Let $A\in\mathbb{R}^{n\times n}$ be a symmetric matrix and $x\in\mathbb{R}^{n}$. I'm interested in finding an upper bound $\beta\in\mathbb{R}^+$ for the following quotient: $$ \left\vert\dfrac{\min_x x^{\intercal} A x}{\max_x x^{\intercal} A x}\right\vert \leq \beta$$ under the assumption that $\max_x x^{\intercal} A x > 0$.
In particular, I'm interested in finding a bound $\beta$ directly depending on properties of $A$, e.g. its entries, eigenvalues, spectral radius, etc.
I suspect one could gain some insight by analysing the following ratio $$\left\vert\dfrac{\lambda_{\text{min}}(A)}{\lambda_{\text{max}}(A)}\right\vert$$ where $\lambda_{\text{max}}(A)$ and $\lambda_{\text{min}}(A)$ are the largest and smallest eigenvalue of $A$, respectively, though I have tried to follow this path with no luck. Any insight will be highly appreciated!
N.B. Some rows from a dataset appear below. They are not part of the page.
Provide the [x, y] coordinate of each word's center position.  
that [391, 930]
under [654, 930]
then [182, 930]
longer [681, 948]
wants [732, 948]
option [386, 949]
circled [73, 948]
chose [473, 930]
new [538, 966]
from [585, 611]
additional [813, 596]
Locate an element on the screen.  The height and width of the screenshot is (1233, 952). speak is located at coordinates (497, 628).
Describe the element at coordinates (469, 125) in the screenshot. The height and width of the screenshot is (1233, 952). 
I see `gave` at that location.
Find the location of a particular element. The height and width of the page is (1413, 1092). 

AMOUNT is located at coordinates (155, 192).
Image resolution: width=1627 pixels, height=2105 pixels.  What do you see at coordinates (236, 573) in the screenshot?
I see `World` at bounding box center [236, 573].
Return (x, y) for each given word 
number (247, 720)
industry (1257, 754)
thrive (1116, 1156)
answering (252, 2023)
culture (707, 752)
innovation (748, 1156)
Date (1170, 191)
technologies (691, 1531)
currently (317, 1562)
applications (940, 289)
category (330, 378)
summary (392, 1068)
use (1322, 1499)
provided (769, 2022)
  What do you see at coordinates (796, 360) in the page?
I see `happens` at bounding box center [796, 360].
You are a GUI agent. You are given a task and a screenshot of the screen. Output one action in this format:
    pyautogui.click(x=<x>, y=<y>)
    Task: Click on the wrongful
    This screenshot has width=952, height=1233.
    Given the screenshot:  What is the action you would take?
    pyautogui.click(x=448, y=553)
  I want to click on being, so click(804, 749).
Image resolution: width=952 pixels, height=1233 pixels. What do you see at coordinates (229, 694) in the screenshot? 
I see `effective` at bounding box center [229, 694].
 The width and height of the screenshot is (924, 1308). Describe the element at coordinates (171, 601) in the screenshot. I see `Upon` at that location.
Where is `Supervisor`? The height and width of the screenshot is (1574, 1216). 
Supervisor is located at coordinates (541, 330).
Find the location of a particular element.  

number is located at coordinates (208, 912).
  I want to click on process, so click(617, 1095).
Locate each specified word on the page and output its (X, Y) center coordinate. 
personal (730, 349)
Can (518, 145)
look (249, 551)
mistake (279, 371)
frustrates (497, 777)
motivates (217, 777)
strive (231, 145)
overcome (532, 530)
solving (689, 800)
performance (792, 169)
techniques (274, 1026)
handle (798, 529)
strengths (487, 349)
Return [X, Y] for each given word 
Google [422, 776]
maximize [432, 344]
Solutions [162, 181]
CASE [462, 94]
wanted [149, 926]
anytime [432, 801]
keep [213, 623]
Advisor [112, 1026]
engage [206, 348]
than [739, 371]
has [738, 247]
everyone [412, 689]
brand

Edit: I can assume that $x$ is bounded. To simplify, as $\Vert x \Vert \leq 1$.
If you look at the case where $A$ is symmetric positive definite, you can get some insight onto how to better formulate this problem. First, you need to actually constrain $\Vert x \Vert > 0$ to make the problem well defined. At that point, the argument that maximizes $x^\top A x$ is the unit-length eigenvector corresponding to $\lambda_\text{max}$. However, a problem becomes apparent in that you can pick $\Vert x \Vert$ to be an arbitrarily small $\epsilon$, in which case there is no well defined minimizing $x$, and the $\beta$ you seek can be any positive number, no matter how small. The infimum of the quadratic form should be zero over all allowed $x$.
I think you probably want to constrain the norm of $\Vert x \Vert$ to be exactly equal to 1. That will give you a well formed problem, and the answer will actually be the ratio of eigenvalues you gave (for positive definite $A$). That's because , if $x^* = \frac{v_\text{min}}{\Vert v_\text{min}\Vert}$, where $v_\text{min}$ is an eigenvector of $A$ corresponding to $\lambda_\text{min}$, then
$$ x^{*\top} A x^* = \frac{v_\text{min}^\top A v_\text{min}}{\Vert v_\text{min}\Vert^2} = \frac{v_\text{min}^\top (\lambda_\text{min} v_\text{min})}{\Vert v_\text{min}\Vert^2} = \frac{\lambda_\text{min} \Vert v_\text{min}\Vert^2}{\Vert v_\text{min}\Vert^2} = \lambda_\text{min}$$
And a similar argument can be made for the maximum value.